GrandFather has asked for the wisdom of the Perl Monks concerning the following question:

As often happens when preparing a SoPW this question was answered while stripping the code down to the "bare essentials". However the issue was subtle enough that I decided to post it here anyway so others might benefit.

The sample code below creates a dialog box containing a JComboBox widget. The intent is to use it to select a person from a list who's details are to be edited in the dialog. I wanted to set the initialy selected entry to either a value passed into the edit code, or to the first entry. The code as given fails to do that, although it looks like it ought to.

Note that $id is set to the desired value when it is declared and that the contents of $id are used to set the selected item using $IDText->setSelected ($id);.

use strict; use warnings; use Tk; use Tk::DialogBox; use Tk::JComboBox; my $main = MainWindow->new (-title => "Test JComboBox"); EditPlayers ($main); sub EditPlayers { my ($main, $sel) = @_; my @ids = qw(Fred Joe Bob); my $dlg = $main->DialogBox (-title => "Member Information", -butto +ns => ["OK", "Cancel"]); my $id = $sel || (@ids && $ids[0]) || ''; my $IDText = $dlg->add ( 'JComboBox', -mode => 'readonly', -selectcommand => [\&changeEditPlayer, \$id], -validate => 'match', -textvariable => \$id, ); $IDText->form (-left => '%0', -right => '%100', -top => '%0'); $IDText->configure (-options => \@ids); $IDText->setSelected ($id); return if $dlg->Show (-global) ne 'OK'; } sub changeEditPlayer { my ($id, $widget, $index, $value, $name) = @_; return 1 if ! defined $name; print "$name\n"; }

However when the dialog opens no value is selected and the diagnostic print in the selectcommand handler doesn't fire.

It turns out that with $id bound to the widget (-textvariable => \$id,), when the list items are set ($IDText->configure (-options => \@ids);) $id is set to undef. The fix is to use the code that was used to initialise $id in place of $id where the selection is set: $IDText->setSelected ($sel || (@ids && $ids[0]) || '');.

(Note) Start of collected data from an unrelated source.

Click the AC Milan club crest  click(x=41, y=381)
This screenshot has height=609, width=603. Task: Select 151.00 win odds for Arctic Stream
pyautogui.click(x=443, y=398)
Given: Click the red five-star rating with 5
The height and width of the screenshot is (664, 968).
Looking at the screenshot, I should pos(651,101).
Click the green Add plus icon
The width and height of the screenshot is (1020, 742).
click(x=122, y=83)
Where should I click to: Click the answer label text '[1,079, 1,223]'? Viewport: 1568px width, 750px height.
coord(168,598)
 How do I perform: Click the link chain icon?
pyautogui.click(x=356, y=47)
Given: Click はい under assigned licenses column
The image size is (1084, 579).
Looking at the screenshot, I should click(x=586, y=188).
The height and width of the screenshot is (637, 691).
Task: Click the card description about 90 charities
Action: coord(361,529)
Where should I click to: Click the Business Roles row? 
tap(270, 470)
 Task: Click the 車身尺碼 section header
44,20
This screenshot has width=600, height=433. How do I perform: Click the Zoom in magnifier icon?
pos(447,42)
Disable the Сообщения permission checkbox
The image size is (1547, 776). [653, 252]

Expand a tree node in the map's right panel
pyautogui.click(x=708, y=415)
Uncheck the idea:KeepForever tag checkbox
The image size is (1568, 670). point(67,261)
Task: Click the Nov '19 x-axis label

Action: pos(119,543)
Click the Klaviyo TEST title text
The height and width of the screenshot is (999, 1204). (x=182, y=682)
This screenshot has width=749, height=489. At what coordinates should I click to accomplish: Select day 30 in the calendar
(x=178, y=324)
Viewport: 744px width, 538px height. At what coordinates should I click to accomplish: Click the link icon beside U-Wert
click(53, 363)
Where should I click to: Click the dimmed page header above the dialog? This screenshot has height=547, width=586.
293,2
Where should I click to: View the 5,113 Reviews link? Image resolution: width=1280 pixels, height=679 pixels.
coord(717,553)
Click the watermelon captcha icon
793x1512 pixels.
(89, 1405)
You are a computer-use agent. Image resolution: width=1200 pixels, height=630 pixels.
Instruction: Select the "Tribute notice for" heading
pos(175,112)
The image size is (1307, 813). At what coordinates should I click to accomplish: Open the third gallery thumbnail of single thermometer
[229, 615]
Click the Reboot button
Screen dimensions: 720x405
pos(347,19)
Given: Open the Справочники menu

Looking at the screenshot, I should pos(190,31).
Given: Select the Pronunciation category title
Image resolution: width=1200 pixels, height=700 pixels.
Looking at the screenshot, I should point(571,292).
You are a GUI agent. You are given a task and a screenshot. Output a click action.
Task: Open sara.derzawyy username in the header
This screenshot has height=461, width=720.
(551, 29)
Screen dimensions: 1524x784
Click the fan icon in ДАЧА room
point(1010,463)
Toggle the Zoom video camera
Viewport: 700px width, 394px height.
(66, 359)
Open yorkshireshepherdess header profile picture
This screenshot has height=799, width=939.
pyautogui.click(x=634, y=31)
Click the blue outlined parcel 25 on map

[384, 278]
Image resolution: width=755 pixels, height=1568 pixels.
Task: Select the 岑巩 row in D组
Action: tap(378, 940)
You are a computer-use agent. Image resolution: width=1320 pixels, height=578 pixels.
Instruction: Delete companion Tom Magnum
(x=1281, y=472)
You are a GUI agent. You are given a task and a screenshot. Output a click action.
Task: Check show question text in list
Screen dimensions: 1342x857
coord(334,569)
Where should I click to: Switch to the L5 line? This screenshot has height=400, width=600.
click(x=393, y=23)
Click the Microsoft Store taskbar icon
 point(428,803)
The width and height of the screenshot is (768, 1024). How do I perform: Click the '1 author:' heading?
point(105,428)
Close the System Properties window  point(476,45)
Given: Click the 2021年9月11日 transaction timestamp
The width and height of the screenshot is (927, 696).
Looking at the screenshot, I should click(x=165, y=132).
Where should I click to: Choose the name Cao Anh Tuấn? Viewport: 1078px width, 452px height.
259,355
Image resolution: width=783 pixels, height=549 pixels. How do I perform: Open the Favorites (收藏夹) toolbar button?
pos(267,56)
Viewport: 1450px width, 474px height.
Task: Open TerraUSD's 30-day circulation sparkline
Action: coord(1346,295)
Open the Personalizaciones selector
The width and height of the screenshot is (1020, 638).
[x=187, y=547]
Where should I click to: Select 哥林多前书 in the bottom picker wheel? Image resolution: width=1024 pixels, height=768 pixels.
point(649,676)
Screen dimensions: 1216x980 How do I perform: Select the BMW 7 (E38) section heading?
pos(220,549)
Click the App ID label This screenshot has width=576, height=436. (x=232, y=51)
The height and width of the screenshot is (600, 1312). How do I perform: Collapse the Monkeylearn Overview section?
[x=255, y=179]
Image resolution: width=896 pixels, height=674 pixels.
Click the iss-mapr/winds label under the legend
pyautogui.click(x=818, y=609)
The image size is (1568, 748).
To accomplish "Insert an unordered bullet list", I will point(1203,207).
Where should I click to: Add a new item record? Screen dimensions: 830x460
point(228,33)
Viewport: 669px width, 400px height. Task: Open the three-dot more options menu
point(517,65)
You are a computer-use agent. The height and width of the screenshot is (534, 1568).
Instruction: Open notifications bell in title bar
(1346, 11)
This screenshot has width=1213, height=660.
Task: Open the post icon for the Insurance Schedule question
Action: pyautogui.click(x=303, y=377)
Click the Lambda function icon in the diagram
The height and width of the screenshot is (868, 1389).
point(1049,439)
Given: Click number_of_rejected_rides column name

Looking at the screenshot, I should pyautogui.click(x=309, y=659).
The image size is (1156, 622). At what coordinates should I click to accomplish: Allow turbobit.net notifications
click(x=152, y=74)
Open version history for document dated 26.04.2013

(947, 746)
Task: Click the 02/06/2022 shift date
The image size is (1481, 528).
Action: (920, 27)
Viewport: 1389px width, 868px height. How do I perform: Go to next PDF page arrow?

DWIM is Perl's answer to Gödel

Replies are listed 'Best First'.
Re: How do I set the default item in a Tk::JComboBox
by zentara (Cardinal) on Jun 17, 2006 at 11:05 UTC
    Hi, nice example. Maybe this is a stupid observation, but the original code works if I put the -options into the dialog add statement. Maybe there is a good reason why you put them into a separate configure? I'm guessing that the problem comes from the -textvariable reference not detecting the change to \$id.
    my $id = $sel || (@ids && $ids[0]) || ''; my $IDText = $dlg->add ( 'JComboBox', -options => \@ids, -mode => 'readonly', -selectcommand => [\&changeEditPlayer, \$id], -validate => 'match', -textvariable => \$id, ); # $IDText->configure (-options => \@ids); $IDText->setSelected ($id); return if $dlg->Show (-global) ne 'OK'; }

    Another way I sometimes use, is to set the -textvariable directly to the first array element. This works, but I really havn't tested it, for glitches. :-)

    #!/usr/bin/perl use strict; use warnings; use Tk; use Tk::DialogBox; use Tk::JComboBox; my $main = MainWindow->new (-title => "Test JComboBox"); EditPlayers ($main); sub EditPlayers { my ($main, $sel) = @_; my @ids = qw(Fred Joe Bob); my $dlg = $main->DialogBox (-title => "Member Information", -butto +ns => ["OK", "Cancel"]); my $IDText = $dlg->add ( 'JComboBox', -options => \@ids, -mode => 'readonly', -selectcommand => [\&changeEditPlayer, \$ids[0]], -validate => 'match', -textvariable => \$ids[0], ); $IDText->form (-left => '%0', -right => '%100', -top => '%0'); # $IDText->setSelected ($ids[1]); #works return if $dlg->Show (-global) ne 'OK'; } sub changeEditPlayer { my ($id, $widget, $index, $value, $name) = @_; return 1 if ! defined $name; print "$name\n"; }

    I'm not really a human, but I play one on earth. flash japh

      If I put the -options = \@ids, in the add then changeEditPlayer fires with $name set to "index: 0" (or other appropriate index number if a selected value is supplied). When a selection is made by the user, or if the list is hooked up outside the add, the text for the selected element is provided in $name as expected.

      A bug in the widget code maybe? Anyway the code evolved into that form as a result rather than adding special case code to changeEditPlayer to deal with the problem.